After breakfast, ask your hostess if you can be of any assistance to her in the household duties. If she declines your services, do not follow her from room to room whilst she is thus engaged, but take your work, books, or music to the sitting room or parlor, until your own room is ready for you. By thus proving that you can occupy yourself pleasantly, while she is away, you make it less annoying to her to feel the obligation to leave you.
As soon as you see that she is ready to sew and chat, leave your book, or, if in your own room, come to the sitting room, where she is, and work with her. It is polite and kind, if you see that she has a large supply of family sewing, to offer to assist her, but if she positively declines your aid, then have some work of your own on hand, that you may sew with her. Many pleasant mornings may be spent while visiting, by one lady reading aloud whilst the other sews, alternating the work.
It is a pretty compliment to repay the hospitality of your hostess, by working whilst with her upon some piece of fancy work, a chair cover, sofa cushion, or pair of ottomans, presenting them to her when finished, as a keepsake.

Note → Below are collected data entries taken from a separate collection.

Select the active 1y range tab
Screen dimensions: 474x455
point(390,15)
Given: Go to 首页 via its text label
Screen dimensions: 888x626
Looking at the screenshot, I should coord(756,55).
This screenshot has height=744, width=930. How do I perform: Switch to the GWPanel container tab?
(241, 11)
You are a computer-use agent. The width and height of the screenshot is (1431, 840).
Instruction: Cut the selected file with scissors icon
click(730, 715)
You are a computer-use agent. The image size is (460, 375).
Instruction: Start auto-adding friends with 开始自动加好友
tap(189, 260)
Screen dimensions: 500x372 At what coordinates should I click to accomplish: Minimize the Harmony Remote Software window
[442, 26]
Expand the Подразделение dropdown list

They will be duly appreciated, and remind her constantly of the pleasures of your visit.
If you pass the morning out of the house, remember your time is hers, and have no engagement to interfere with the plans she has laid for entertaining you. Observe this rule during your whole visit, and do not act independent of her plans. By constantly forming engagements without her knowledge, going out without her, or staying in when she has made some excursion or party for your pleasure, you insult her, by intimating that her house is no more to you than a hotel, to sleep and eat in, while your pleasures lie elsewhere.
After dinner, retire for an hour to your own room, that your hostess may lie down if she is accustomed to do so. If the hours kept are later than you have been accustomed to, or if the gayety of the family keeps you out at party or opera, it is best to sleep after dinner, even if you do not always do it. To give signs of weariness in the evening will be excessively rude, implying want of enjoyment, and making your hostess feel hurt and annoyed.

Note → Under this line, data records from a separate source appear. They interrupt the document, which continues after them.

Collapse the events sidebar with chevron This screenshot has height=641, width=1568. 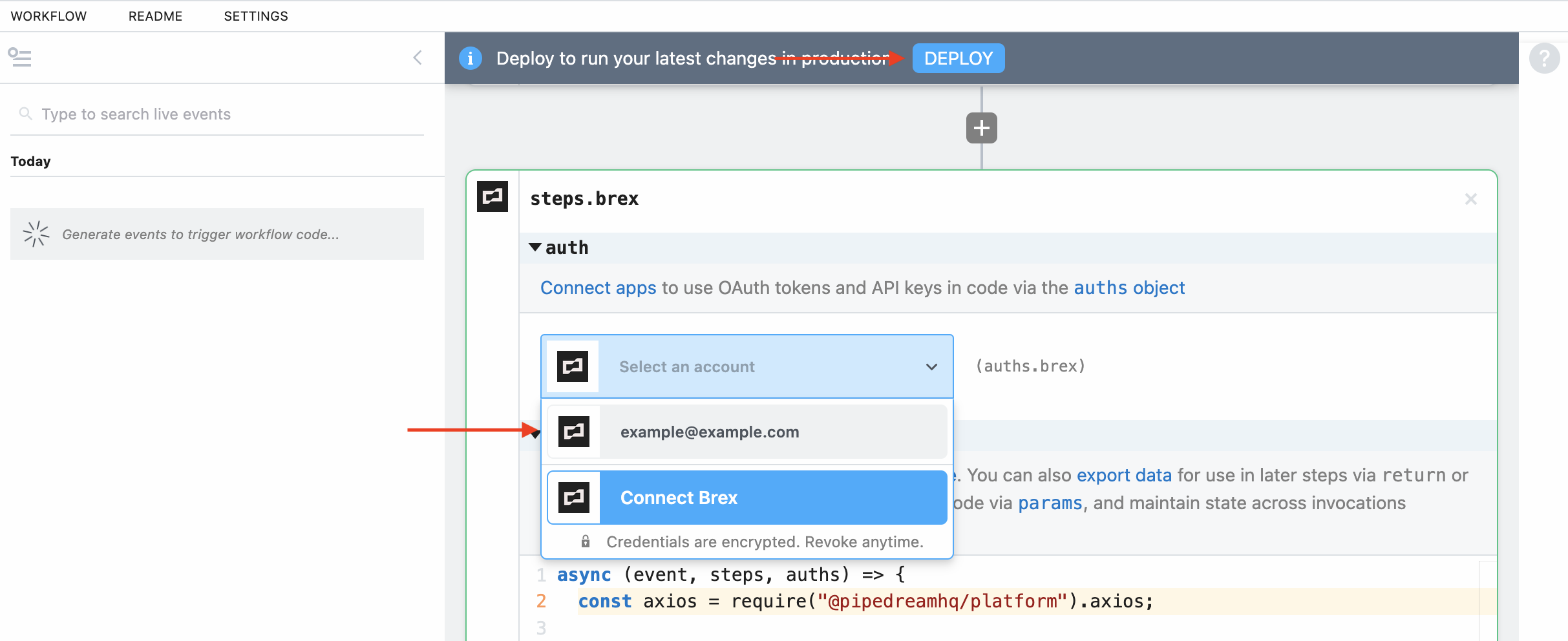coord(418,58)
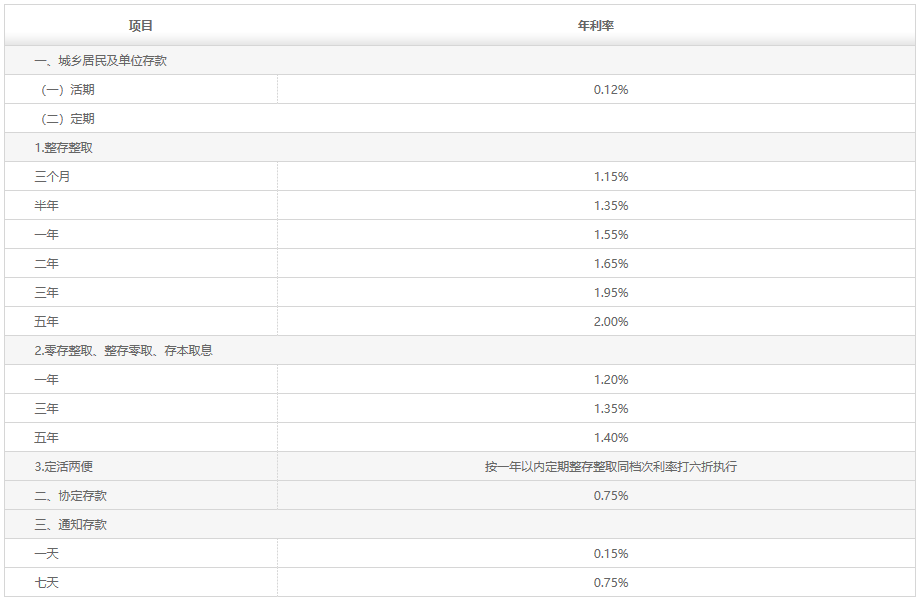
Task: Click the 1.95% rate value
Action: point(610,293)
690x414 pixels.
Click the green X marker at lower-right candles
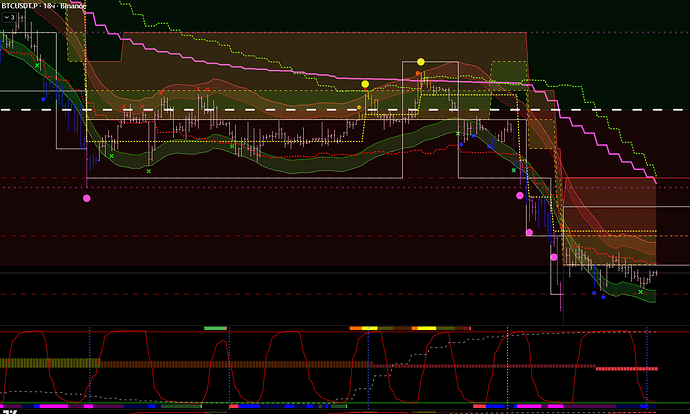coord(640,292)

If you have shopping to do, find out where the best stores are, and then go to them alone, unless your hostess will accompany you upon similar business of her own. Do not tax her good nature to go, merely for the sake of aiding you as guide. If one of the children in the family is familiar with the stores and streets, ask her to accompany you, and be careful to acknowledge the kindness by buying something especially for the child whilst she is out with you, if it is only some cakes or bonbons. Choose an hour when you are certain your hostess has made no other engagement for you, or while she is busy in her domestic duties, for these shopping excursions. Offer, when you are going, to attend to any shopping she may want, and ask if there is any commission you can execute for her while you are out.
While on a visit to one friend, do not accept too many invitations from others, and avoid spending too much time in paying calls where your hostess is not acquainted. You owe the greater portion of your time and society to the lady whose hospitality you are accepting, and it is best to decline invitations from other houses, unless they inclose one for your hostess also.
Avoid paying any visits in a family not upon good terms with your hostess. If such a family are very dear friends of your own, or you can claim an acquaintance, pleasant upon both sides, with them, write, and state candidly the reason why you cannot visit them, and they will appreciate your delicacy.
If, while on a visit to one friend, you receive an invitation to spend some time with another friend in the same place, accept it for the period which you have named as the termination of your first visit. You insult your hostess by shortening your visit to her to accept another invitation, and quite as much of an insult is it, to take the time from the first visit to go to pay another, and then return to your first hostess, unless such an arrangement has been made immediately upon your arrival.